* _What this task involves_:
Output, word for word, the lines of this listing that fall between the line with "Open Developer settings row" and the line with "Go to the STATS", counting both of those lines, and no others.

* _Task inputs_:
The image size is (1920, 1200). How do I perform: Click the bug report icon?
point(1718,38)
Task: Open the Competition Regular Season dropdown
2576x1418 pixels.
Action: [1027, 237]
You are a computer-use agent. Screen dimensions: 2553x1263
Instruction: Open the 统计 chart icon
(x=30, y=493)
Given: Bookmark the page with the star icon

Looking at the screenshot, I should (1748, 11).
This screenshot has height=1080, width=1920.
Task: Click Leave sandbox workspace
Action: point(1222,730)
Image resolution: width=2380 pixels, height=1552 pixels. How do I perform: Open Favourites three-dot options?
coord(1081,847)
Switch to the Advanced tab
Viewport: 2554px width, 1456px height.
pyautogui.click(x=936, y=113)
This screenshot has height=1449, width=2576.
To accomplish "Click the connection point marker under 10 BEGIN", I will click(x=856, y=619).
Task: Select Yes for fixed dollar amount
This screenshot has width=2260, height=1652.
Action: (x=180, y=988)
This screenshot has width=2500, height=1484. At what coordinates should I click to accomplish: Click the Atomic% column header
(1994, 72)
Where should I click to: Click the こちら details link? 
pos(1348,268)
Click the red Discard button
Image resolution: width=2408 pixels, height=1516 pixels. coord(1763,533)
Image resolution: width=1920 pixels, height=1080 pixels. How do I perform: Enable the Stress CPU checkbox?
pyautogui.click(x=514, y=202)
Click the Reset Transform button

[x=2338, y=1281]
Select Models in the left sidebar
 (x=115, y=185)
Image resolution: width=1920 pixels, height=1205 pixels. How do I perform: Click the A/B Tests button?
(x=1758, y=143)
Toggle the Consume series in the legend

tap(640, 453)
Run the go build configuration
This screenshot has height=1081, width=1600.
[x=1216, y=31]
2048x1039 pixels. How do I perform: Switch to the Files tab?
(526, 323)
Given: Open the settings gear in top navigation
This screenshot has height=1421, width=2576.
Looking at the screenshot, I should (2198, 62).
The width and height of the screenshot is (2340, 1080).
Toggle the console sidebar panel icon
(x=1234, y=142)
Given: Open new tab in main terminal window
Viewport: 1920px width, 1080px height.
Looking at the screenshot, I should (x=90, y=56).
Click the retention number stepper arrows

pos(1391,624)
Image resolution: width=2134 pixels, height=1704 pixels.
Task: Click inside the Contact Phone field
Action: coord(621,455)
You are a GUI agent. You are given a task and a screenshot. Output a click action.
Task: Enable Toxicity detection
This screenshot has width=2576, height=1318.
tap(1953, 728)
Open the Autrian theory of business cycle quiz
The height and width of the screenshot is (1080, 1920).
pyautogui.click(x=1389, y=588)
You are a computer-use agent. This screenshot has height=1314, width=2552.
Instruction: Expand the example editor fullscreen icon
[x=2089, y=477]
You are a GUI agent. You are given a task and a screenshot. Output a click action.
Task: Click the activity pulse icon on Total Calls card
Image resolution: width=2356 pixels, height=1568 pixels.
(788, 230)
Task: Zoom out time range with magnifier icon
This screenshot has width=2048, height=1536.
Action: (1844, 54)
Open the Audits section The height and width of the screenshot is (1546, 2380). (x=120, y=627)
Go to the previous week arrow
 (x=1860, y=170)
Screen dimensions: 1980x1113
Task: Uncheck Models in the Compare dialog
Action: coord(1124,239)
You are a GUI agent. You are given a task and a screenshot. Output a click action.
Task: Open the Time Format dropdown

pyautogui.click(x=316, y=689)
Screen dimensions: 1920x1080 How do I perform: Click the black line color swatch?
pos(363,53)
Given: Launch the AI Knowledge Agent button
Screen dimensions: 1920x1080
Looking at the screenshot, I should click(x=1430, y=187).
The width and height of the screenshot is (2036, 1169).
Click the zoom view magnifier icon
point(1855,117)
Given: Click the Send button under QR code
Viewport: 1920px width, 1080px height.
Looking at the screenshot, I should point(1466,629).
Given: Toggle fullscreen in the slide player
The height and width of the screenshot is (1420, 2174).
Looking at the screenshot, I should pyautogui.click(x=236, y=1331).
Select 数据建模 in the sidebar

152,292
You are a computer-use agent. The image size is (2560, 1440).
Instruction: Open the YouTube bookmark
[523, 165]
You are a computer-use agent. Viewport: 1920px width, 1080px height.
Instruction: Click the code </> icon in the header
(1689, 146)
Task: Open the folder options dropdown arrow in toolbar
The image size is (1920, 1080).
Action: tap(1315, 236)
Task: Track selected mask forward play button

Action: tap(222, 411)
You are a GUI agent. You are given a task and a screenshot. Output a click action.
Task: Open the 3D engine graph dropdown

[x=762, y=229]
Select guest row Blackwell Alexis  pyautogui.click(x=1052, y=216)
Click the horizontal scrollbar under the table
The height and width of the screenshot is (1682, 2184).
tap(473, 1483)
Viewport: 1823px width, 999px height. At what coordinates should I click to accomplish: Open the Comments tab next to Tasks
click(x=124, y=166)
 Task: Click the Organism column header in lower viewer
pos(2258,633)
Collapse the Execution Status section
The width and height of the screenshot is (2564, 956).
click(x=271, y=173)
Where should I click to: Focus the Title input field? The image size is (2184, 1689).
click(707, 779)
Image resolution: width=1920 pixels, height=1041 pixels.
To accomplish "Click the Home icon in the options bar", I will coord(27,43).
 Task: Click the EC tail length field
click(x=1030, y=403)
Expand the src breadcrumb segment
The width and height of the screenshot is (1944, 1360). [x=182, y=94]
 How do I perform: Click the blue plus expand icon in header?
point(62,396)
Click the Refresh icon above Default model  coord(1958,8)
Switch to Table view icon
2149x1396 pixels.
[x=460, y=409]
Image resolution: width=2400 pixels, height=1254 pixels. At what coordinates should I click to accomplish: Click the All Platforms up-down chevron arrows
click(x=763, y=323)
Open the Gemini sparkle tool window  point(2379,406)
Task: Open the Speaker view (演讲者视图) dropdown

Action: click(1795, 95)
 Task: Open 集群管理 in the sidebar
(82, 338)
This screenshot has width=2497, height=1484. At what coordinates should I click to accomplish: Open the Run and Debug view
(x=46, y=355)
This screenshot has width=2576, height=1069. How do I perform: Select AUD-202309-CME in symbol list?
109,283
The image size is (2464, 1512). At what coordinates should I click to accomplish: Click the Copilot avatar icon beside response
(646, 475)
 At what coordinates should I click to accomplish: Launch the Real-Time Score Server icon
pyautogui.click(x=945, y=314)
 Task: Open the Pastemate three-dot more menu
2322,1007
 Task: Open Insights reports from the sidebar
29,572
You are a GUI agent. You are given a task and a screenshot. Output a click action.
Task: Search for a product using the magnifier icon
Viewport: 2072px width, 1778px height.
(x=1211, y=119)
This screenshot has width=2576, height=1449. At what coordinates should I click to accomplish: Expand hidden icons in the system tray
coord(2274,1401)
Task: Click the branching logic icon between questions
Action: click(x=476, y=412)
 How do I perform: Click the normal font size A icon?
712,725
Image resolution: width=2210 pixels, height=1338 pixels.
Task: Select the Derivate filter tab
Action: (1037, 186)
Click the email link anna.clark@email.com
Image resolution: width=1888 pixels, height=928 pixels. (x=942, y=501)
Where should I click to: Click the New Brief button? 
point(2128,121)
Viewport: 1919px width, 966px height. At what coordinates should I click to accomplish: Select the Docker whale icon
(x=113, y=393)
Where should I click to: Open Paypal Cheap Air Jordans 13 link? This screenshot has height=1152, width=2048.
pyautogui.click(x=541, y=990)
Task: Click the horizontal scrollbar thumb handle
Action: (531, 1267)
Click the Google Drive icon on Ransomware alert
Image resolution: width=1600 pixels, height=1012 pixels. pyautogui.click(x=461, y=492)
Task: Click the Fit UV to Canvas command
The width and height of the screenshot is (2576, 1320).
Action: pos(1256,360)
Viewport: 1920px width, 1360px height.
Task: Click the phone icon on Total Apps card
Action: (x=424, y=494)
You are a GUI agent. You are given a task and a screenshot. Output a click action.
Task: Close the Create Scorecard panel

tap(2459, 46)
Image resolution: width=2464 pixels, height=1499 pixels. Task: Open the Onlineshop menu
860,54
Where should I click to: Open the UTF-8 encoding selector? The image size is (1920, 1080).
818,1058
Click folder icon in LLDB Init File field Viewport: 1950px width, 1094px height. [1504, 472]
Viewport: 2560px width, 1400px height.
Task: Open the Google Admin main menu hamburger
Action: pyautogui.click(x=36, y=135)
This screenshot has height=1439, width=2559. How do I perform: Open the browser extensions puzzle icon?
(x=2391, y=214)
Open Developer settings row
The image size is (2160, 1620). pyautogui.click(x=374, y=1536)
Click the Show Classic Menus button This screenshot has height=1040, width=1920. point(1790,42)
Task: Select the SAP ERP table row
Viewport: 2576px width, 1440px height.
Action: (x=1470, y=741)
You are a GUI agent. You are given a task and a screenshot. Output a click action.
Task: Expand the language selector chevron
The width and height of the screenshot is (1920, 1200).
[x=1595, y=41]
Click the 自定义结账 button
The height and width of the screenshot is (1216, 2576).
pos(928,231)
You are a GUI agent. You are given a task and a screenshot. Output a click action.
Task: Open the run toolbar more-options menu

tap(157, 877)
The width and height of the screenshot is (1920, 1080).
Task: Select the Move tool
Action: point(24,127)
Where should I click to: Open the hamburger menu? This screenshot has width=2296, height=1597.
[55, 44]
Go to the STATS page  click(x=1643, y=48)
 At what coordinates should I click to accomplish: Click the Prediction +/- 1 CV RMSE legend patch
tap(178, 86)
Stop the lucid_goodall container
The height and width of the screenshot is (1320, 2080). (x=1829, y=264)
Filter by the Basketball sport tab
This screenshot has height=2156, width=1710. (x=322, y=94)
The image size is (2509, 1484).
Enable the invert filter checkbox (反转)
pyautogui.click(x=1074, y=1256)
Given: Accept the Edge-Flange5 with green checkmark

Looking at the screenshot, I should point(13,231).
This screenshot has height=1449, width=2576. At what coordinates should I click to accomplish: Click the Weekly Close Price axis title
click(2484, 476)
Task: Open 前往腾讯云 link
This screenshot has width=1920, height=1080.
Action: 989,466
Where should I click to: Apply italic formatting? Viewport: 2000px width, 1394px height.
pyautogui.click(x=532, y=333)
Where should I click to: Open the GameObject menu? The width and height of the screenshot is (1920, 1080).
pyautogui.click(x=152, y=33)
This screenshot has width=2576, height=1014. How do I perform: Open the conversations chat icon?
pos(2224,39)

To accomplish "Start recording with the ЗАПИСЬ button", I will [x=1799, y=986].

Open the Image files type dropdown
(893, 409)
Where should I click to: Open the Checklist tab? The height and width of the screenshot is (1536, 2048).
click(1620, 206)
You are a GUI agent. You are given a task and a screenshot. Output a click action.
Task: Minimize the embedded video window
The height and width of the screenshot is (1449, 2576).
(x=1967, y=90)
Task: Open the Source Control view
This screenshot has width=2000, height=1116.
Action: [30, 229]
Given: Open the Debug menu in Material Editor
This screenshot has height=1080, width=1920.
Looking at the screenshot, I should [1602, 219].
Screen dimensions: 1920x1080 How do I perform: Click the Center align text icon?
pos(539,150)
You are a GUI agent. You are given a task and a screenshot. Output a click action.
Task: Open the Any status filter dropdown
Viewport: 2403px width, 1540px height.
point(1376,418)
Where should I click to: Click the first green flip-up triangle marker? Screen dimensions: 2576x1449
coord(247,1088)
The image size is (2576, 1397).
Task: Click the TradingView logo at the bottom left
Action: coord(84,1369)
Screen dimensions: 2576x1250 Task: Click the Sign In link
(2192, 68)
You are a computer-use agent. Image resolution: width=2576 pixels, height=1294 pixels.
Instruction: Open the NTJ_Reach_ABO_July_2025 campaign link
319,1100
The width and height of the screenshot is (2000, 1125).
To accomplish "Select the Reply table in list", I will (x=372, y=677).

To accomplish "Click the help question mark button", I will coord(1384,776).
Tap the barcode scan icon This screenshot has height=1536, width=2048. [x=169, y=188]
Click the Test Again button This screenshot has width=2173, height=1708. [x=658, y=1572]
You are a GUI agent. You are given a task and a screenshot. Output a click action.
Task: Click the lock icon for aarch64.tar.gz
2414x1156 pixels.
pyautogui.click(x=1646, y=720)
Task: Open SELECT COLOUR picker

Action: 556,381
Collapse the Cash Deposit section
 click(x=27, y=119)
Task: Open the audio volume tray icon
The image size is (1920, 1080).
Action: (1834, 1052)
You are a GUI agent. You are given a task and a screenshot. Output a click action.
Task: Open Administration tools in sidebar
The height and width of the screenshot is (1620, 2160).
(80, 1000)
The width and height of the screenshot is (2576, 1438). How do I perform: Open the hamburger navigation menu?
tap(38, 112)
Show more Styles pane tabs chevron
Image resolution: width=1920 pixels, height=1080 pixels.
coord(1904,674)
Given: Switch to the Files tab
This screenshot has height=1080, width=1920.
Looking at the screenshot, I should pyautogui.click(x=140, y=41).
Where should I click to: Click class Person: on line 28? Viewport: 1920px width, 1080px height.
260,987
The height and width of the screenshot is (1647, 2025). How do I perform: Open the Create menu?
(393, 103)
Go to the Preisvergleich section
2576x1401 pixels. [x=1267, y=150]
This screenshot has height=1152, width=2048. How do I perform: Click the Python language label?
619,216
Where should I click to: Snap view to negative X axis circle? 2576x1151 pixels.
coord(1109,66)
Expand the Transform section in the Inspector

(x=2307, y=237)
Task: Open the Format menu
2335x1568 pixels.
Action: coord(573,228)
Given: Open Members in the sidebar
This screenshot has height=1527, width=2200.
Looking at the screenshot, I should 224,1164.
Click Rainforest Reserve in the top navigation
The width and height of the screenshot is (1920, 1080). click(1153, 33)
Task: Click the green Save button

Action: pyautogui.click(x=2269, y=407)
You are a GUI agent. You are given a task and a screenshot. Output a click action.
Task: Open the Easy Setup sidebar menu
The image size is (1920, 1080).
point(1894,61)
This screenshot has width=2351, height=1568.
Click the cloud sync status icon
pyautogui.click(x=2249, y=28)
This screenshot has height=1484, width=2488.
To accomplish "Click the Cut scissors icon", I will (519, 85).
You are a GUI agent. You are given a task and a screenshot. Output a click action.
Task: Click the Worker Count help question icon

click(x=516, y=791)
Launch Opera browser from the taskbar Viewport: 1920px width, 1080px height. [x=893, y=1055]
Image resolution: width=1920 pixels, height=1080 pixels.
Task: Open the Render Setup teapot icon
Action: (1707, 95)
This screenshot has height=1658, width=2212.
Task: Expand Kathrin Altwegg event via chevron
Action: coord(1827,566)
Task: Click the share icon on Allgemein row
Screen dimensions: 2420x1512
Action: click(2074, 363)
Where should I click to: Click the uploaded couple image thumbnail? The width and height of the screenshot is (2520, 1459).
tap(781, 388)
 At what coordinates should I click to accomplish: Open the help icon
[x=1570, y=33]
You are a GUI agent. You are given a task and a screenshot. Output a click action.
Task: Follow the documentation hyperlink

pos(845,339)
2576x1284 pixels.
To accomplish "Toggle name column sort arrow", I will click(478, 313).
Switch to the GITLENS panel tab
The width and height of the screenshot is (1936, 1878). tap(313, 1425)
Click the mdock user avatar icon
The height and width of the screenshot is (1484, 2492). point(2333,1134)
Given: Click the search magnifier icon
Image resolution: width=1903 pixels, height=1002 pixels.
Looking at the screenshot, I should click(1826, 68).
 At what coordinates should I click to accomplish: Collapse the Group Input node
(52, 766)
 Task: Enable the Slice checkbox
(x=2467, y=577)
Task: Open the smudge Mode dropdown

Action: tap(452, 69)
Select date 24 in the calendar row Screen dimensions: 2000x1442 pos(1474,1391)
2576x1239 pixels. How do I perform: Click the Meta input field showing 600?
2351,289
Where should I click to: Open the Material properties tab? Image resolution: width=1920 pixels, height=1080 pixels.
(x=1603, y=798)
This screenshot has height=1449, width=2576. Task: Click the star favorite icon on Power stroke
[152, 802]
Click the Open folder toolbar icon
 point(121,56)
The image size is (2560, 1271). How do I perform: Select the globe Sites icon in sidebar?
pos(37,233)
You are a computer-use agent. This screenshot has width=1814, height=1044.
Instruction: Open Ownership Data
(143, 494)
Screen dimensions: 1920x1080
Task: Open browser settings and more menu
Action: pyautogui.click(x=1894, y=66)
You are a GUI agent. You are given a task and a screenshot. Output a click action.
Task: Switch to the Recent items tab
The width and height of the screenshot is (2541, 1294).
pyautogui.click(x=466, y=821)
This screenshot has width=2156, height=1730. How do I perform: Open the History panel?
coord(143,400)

* _Your solution_:
Open Developer settings row
The image size is (2160, 1620). pyautogui.click(x=374, y=1536)
Click the Show Classic Menus button This screenshot has height=1040, width=1920. point(1790,42)
Task: Select the SAP ERP table row
Viewport: 2576px width, 1440px height.
Action: (x=1470, y=741)
You are a GUI agent. You are given a task and a screenshot. Output a click action.
Task: Expand the language selector chevron
The width and height of the screenshot is (1920, 1200).
[x=1595, y=41]
Click the 自定义结账 button
The height and width of the screenshot is (1216, 2576).
pos(928,231)
You are a GUI agent. You are given a task and a screenshot. Output a click action.
Task: Open the run toolbar more-options menu

tap(157, 877)
The width and height of the screenshot is (1920, 1080).
Task: Select the Move tool
Action: point(24,127)
Where should I click to: Open the hamburger menu? This screenshot has width=2296, height=1597.
[55, 44]
Go to the STATS page  click(x=1643, y=48)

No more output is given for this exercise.